--- START ---

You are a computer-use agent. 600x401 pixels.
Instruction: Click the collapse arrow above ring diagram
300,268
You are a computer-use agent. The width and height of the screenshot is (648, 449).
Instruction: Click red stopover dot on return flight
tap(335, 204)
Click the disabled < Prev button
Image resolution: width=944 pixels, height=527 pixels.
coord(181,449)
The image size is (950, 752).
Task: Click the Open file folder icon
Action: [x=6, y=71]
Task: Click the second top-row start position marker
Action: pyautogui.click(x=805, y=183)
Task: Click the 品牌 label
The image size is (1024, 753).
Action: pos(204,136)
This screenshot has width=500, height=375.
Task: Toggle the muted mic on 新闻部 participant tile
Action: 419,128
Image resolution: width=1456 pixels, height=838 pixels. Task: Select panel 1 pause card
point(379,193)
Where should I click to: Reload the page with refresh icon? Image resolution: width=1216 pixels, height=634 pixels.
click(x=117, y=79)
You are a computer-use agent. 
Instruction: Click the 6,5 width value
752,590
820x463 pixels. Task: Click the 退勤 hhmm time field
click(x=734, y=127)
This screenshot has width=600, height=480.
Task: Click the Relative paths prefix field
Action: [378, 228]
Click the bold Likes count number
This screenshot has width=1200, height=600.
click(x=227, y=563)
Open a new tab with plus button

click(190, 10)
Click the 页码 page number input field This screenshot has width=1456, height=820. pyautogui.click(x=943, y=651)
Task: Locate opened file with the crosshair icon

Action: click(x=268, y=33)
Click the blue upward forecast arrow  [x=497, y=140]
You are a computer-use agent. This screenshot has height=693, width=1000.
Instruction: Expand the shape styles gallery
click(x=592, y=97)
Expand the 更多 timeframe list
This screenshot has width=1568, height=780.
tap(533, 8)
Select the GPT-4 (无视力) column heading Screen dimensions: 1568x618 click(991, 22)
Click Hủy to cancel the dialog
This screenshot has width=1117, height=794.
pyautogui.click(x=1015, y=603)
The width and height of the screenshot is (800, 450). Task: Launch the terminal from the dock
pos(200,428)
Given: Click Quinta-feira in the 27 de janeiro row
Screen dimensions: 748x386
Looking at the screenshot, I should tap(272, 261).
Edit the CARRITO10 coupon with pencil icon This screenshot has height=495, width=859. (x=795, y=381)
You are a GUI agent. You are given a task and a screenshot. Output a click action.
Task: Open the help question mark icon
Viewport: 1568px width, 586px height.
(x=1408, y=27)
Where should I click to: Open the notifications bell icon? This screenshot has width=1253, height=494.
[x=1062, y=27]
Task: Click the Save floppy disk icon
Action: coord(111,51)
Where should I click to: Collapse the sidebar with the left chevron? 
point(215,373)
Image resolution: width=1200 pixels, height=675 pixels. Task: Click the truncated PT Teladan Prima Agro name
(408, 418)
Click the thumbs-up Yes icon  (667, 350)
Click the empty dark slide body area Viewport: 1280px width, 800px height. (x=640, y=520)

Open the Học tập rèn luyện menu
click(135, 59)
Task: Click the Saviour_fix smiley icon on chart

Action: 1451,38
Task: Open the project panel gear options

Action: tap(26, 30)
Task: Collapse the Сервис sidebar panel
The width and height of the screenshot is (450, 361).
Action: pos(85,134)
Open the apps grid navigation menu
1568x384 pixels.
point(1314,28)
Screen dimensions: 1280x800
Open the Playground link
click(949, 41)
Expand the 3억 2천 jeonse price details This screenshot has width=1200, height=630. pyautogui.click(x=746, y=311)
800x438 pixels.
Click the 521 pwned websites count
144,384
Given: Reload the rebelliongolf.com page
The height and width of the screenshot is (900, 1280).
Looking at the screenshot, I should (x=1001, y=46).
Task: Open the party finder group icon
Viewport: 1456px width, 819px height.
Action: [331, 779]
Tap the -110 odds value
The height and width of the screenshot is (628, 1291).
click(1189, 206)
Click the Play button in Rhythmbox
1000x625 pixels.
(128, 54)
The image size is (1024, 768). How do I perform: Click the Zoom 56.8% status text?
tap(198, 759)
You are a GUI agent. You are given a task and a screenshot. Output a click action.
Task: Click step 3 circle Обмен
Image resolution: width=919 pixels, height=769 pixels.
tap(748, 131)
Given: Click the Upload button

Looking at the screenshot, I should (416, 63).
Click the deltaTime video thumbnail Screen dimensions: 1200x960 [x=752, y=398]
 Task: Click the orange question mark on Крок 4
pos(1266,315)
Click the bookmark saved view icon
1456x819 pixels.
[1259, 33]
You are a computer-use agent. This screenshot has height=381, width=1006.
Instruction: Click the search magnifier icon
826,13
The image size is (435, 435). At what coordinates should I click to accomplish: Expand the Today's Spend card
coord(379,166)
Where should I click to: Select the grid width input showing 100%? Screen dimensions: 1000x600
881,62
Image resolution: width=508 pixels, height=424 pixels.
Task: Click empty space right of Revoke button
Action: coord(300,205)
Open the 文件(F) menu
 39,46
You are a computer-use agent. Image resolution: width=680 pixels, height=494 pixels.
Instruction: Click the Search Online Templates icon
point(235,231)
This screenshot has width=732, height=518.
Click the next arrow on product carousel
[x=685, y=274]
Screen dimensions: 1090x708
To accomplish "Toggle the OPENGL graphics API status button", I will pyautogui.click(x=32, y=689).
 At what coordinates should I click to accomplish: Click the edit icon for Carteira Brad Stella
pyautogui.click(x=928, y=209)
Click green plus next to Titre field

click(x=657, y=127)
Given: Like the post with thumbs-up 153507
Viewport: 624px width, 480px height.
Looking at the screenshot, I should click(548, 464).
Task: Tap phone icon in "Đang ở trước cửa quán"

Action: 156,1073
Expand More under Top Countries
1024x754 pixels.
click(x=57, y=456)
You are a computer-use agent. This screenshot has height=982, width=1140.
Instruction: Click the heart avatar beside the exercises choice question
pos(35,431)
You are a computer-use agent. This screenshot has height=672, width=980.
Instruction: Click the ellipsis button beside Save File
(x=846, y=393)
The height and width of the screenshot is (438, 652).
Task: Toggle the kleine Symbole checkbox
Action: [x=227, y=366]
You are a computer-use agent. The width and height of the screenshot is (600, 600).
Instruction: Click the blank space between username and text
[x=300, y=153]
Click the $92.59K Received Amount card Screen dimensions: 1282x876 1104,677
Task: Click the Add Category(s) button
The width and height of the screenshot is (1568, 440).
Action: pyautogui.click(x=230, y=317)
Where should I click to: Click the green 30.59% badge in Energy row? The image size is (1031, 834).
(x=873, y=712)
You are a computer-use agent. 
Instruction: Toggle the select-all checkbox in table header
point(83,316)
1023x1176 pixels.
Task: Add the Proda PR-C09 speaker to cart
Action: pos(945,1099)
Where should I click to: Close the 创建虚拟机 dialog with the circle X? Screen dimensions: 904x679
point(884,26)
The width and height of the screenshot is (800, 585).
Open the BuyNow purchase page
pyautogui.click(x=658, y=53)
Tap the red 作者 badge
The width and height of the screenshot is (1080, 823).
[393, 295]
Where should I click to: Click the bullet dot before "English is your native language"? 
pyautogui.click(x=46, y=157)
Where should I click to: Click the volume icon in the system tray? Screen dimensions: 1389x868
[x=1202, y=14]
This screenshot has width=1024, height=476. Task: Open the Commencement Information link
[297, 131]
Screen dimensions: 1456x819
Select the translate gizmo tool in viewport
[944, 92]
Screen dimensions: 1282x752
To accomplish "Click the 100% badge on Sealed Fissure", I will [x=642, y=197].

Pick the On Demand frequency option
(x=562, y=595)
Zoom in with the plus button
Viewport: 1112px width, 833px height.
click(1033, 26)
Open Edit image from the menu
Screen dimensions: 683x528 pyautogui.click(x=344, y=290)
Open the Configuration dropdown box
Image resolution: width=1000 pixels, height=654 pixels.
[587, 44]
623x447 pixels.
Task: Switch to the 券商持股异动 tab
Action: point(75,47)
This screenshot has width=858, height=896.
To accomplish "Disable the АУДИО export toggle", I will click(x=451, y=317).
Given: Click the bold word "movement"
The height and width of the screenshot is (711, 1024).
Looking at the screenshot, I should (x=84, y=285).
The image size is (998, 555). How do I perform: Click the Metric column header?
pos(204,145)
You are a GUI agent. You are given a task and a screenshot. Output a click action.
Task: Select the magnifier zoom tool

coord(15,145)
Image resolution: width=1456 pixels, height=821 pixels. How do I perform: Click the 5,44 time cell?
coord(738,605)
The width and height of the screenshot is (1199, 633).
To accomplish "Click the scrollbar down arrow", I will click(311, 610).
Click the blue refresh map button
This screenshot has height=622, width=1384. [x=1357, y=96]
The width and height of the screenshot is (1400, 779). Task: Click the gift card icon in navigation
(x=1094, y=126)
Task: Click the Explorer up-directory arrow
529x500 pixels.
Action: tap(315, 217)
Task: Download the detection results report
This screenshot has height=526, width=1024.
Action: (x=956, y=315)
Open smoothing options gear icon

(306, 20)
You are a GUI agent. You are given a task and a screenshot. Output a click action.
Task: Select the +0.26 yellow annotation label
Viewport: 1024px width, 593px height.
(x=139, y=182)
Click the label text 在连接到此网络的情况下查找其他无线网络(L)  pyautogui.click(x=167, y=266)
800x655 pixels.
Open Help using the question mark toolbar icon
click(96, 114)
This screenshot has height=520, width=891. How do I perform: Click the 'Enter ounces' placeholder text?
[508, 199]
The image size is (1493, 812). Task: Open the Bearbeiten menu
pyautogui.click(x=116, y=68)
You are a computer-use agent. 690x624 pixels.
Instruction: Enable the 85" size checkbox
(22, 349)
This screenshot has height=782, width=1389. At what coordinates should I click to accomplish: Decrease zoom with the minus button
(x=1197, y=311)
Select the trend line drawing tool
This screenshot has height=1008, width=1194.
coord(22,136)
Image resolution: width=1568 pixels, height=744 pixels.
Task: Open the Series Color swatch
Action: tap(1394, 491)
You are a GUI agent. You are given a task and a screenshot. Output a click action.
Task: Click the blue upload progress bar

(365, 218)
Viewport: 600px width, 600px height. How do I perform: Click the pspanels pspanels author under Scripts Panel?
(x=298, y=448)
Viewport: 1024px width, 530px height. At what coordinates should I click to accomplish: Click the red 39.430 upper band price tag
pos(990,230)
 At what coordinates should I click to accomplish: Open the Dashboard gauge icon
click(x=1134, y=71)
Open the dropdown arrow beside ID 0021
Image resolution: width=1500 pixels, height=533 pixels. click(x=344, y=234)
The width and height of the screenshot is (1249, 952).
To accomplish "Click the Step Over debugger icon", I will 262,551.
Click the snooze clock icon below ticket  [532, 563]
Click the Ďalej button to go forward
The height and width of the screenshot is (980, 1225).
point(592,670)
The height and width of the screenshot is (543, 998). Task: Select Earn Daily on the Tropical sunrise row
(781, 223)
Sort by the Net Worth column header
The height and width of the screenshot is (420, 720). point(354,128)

--- END ---

→ **TASK GOAL**: Only the number is wanted: how many lines in the preceding entries hold the string "label"?

→ **RESULT OF THIS EXERCISE**: 3